__TEXT SEGMENT__:
/---
Final Thoughts on Baron-Cohen’s “Theory of Mind”, Autism, and Intentionality Detection and Violence in Humans

I breezed through Simon Baron-Cohen’s Mindblindness and took away the following:

  • His hypothesis is that Autistics lack a Theory of Mind Module (ToMM), which allows one to read the intentions of another person. He believes that Autistics do not exhibit shared attention (SAM), though he gives no clear indication as to whether this is a deficit in Intentionality Detection (ID) or Eye Direction Detection (EDD). Whatever it is, Autistics fail to share in attention. When you point somewhere, Autistics might not look where you’re pointing. Without SAM, one cannot have ToMM, and so since Autistics don’t exhibit shared attention, they must not be able to read others’ intentions, which he calls “mindreading.”
  • Intentionality Detection (ID) is observable in many primates.

Here’s my interpretation:

Autistics only *demonstrate* lack of Theory of Mind (ToM), but this is not evidence that Autistics actually lack ToM, which would mean that Autistics are capable of shared attention. Autistics, for example, are perfectly capable of shared attention when watching screens. They’re also capable of understanding the intentions of fictional characters.

I believe Autistics have difficulty sharing attention with people because they’re expected to reciprocate. When the demands of reciprocation are dropped, shared attention is easy. An Autistic might be busy drawing while you attempt to get his attention about something else, and though he might not respond, this doesn’t mean he’s not sharing your attention. He might simply be compartmentalizing your demand for attention somewhere else for later processing while he completes the current task. He might compartmentalize for some time before taking action on a large amount of these stored intents. Perhaps when he’s alone, he’ll process everything, and quite quickly. This might explain why Autistics seem frozen to inaction around people, but become fully functional when alone.
\---
Records for locating described items
/---
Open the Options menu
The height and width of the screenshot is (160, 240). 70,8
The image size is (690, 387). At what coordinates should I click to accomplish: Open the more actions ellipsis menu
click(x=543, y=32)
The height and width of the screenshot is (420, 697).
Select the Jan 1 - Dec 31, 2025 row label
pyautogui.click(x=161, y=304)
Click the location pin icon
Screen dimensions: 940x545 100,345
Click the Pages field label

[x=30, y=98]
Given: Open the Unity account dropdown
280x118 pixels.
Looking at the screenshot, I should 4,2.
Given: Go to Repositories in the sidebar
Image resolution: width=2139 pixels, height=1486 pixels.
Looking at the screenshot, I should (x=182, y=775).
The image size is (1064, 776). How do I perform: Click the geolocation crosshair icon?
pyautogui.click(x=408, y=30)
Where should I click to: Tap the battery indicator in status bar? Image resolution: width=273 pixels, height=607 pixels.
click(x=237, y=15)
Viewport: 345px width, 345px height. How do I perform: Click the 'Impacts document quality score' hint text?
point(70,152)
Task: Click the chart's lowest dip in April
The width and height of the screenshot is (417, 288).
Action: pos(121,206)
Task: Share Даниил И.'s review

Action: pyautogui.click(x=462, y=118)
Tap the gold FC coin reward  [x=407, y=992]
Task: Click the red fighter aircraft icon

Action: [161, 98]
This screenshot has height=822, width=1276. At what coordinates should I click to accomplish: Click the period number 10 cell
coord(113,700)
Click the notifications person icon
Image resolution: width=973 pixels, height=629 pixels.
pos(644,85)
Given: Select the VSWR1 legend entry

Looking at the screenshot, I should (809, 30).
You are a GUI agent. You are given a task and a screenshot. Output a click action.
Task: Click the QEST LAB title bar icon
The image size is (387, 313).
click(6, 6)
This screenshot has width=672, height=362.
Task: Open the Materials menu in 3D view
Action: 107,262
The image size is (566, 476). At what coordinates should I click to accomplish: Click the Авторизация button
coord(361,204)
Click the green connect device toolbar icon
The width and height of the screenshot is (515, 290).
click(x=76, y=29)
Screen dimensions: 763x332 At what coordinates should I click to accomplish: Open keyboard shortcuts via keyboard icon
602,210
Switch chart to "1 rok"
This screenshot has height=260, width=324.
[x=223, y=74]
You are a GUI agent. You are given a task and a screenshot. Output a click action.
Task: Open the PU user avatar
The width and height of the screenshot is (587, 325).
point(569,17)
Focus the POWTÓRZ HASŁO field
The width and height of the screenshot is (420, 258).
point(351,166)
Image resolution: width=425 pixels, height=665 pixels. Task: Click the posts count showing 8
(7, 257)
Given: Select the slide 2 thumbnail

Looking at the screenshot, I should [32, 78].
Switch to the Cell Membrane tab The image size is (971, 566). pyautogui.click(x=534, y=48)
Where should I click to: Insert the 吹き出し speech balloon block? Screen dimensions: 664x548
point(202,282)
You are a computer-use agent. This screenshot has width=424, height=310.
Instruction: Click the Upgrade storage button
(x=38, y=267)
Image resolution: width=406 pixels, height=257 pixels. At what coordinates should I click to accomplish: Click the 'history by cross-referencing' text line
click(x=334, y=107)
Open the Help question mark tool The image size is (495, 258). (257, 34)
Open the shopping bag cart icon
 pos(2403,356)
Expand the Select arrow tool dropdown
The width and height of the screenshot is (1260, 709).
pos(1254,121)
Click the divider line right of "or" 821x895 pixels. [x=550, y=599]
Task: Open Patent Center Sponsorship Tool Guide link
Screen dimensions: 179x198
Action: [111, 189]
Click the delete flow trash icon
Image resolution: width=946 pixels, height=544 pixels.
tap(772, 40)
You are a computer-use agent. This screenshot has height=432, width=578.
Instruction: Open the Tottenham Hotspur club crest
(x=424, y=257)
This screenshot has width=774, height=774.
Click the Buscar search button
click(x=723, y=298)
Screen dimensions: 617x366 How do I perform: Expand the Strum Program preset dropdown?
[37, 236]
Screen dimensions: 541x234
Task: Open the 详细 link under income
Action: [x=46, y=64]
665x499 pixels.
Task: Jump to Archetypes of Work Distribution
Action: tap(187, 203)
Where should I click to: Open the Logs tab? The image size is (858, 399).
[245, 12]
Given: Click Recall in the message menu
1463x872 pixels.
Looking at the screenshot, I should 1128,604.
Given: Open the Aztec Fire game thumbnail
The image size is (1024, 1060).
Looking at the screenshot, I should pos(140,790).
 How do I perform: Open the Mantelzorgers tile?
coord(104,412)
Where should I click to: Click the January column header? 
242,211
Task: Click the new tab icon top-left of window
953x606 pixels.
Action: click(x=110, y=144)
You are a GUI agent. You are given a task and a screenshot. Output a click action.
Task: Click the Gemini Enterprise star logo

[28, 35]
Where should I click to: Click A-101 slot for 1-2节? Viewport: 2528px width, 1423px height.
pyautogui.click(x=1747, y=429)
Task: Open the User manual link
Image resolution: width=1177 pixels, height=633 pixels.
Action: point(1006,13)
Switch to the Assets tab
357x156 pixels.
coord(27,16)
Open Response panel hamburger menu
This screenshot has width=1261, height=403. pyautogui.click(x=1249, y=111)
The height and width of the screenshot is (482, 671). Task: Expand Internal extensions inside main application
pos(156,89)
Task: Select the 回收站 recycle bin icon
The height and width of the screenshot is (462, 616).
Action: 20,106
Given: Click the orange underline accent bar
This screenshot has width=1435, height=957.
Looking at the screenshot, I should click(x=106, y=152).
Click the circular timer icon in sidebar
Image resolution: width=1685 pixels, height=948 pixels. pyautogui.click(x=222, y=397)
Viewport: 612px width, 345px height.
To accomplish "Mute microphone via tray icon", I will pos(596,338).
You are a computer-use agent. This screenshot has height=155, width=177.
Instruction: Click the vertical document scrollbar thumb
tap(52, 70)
\---
__PARTS OF THE EXERCISE__:
A. Transcribe the part of the piece on Theory of Mind and autism that opens with the words containing "I believe Autistics" and closes with "functional when alone.".
B. In the piece on Theory of Mind and autism, when are Autistics said to be perfectly capable of shared attention?

__IN RESPONSE__:
A.
I believe Autistics have difficulty sharing attention with people because they’re expected to reciprocate. When the demands of reciprocation are dropped, shared attention is easy. An Autistic might be busy drawing while you attempt to get his attention about something else, and though he might not respond, this doesn’t mean he’s not sharing your attention. He might simply be compartmentalizing your demand for attention somewhere else for later processing while he completes the current task. He might compartmentalize for some time before taking action on a large amount of these stored intents. Perhaps when he’s alone, he’ll process everything, and quite quickly. This might explain why Autistics seem frozen to inaction around people, but become fully functional when alone.

B. When watching screens.